1.2 Additional Definitions. Section 1.01 of the Credit Agreement is hereby amended to add thereto in alphabetical order the following definitions which shall read in full as follows:
“Commodity Exchange Act” means the Commodity Exchange Act (7 U.S.C. § 1 et seq.), as amended from time to time, and any successor statute and any regulations promulgated thereunder.
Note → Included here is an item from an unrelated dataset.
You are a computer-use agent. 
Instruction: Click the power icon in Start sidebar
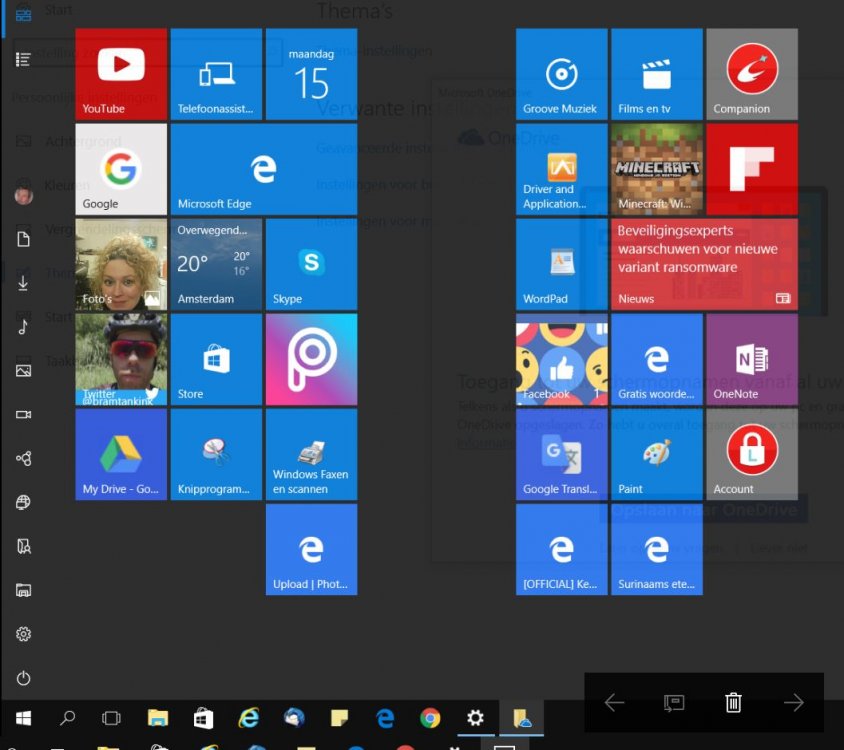pyautogui.click(x=23, y=679)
“Excluded Hedging Obligation” means, with respect to any Borrower, (a) any Hedging Obligation if, and solely to the extent that, all or a portion of the joint and several liability of such Borrower for, or the grant by such Borrower of a security interest to secure, as applicable, such Hedging Obligation (or any guarantee thereof) is or becomes illegal under the Commodity Exchange Act or any rule, regulation or order of the Commodity Futures Trading Commission (or the application or official interpretation of any thereof) by virtue of such Borrower’s failure for any reason to constitute an “eligible contract participant” (as defined in the Commodity Exchange Act) at the time the joint and several liability of (or grant of such security interest by, as applicable) such Borrower becomes or would become effective with respect to such Hedging Obligation or (b) in the case of a Hedging Obligation subject to a clearing requirement pursuant to Section 2(h) of the Commodity Exchange Act (or any successor provision thereto), because such Borrower is a “financial entity,” as defined in Section 2(h)(7)(C)(i) the Commodity Exchange Act (or any successor provision thereto), at the time the joint and several liability of (or grant of such security interest by, as applicable) such Borrower becomes or would become effective with respect to such related Hedging Obligation. If a Hedging Obligation arises under a master agreement governing more than one swap, such exclusion shall apply only to the portion of such Hedging Obligation that is attributable to swaps for which the joint and several liability of (or grant of such security interest by, as applicable) such Borrower is or becomes illegal.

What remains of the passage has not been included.